November 19, 2018 at 7:03 p.m. EST
Blue Sunday Bar & Grill in Bowie, Md. (Dan Morse/The Washington Post)

Karlief Moye was running out the door of Blue Sunday Bar & Grill after shooting three of his co-workers when something drew him back inside.

Returning to the office where bodies sat slumped and bleeding, Moye grabbed a computer and took the device to a kitchen sink. He ran it under water and fired shots into it multiple times.

That, he figured, should destroy the computer that stored the security video that captured his crimes.

But he’d grabbed the wrong computer.

He damaged the one that was for the payment system. And the security cameras rolled on.

They recorded not only the shootings but also the aftermath.

When one of the restaurant’s owners who was off site from the business didn’t hear from anyone working that night about the evening’s receipts, the owner remotely clicked to a live video feed of the office, saw three lifeless bodies and called police.

Nearly two years after the shooting in Bowie that prosecutors say started with a dispute over Moye’s pay, the former bartender was sentenced Monday to three back-to-back life terms in prison.

“I watched a cold, calculated individual point a gun at three human people,” Prince George’s County Circuit Court Judge Dorothy M. Engel told Moye of the video she reviewed before handing down the sentence. “You chose to take that gun, take it out of your backpack and shoot those three individuals for $2,100.”

The Jan. 29, 2017, shooting left dead three men who had just opened their dream business: Jin Chen, 27; Sherwood Morgan, 46; and Xue Xin Zou, 28.

In a flash, a triple homicide shatters a restaurant dream years in the making

Moye, 42, apologized to his victims’ families in court. He said he had suffered a traumatic brain injury in the summer of 2014 after he was struck in the head with a cinder block during an altercation. The assault, combined with other problems in his life, left him “in a walking trance,” he said.

“I constantly wish I could take that day back,” Moye said. “If Maryland had the death penalty, I would take the lethal injection so fast.”

Moye had been working as a bartender at the restaurant after Morgan got him a job there, according to court testimony. The restaurant opening was delayed, putting Moye under financial strain, he said.

Eventually, Moye and the owners of the business disagreed over his pay, specifically what he believed to be a management fee of $2,100 he thought was owed to him, prosecutors said.

After a dispute over the money, Moye returned to the restaurant with a handgun and fired at each of the three men in the back office.

Video played during his plea hearing in March showed him shooting them, running out of the office and then running back into it. He snatched money and a computer before going out the restaurant’s door.
+---+
Exercise details: In the news report, rewrite the paragraph that begins "Moye, 42, apologized" as a short list that keeps its main facts.

Record set:
+---+
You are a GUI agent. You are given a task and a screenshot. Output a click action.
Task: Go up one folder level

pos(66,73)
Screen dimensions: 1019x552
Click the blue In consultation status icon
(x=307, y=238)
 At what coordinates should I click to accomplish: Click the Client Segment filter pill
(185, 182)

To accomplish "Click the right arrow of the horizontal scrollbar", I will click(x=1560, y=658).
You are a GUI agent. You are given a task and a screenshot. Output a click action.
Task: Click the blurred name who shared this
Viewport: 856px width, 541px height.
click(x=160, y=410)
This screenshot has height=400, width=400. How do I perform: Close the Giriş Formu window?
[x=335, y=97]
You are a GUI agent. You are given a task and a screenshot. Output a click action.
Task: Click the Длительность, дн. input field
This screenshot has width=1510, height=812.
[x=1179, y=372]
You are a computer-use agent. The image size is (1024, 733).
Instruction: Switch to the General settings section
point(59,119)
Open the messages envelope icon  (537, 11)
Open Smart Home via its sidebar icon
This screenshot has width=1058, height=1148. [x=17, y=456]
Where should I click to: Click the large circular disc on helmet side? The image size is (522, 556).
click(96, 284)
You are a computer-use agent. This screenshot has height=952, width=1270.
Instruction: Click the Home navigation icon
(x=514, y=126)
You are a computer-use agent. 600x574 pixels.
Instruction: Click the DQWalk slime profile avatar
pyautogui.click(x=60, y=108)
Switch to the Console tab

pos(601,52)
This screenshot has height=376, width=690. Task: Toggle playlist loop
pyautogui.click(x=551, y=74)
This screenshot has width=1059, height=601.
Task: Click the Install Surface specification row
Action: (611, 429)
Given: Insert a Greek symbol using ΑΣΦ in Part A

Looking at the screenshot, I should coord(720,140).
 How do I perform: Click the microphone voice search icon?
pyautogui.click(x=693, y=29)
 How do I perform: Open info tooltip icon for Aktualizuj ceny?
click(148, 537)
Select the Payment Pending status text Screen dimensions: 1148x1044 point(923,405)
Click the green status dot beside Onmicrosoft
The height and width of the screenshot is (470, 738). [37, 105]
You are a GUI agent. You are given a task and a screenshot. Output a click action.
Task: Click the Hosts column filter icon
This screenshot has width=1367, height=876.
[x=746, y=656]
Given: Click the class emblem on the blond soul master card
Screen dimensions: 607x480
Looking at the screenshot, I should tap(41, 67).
+---+
Expected answer:
- Moye, 42, apologized in court to his victims' families.
- He said he suffered a traumatic brain injury in the summer of 2014, when he was struck in the head with a cinder block during an altercation.
- He said that assault, together with other problems in his life, left him "in a walking trance."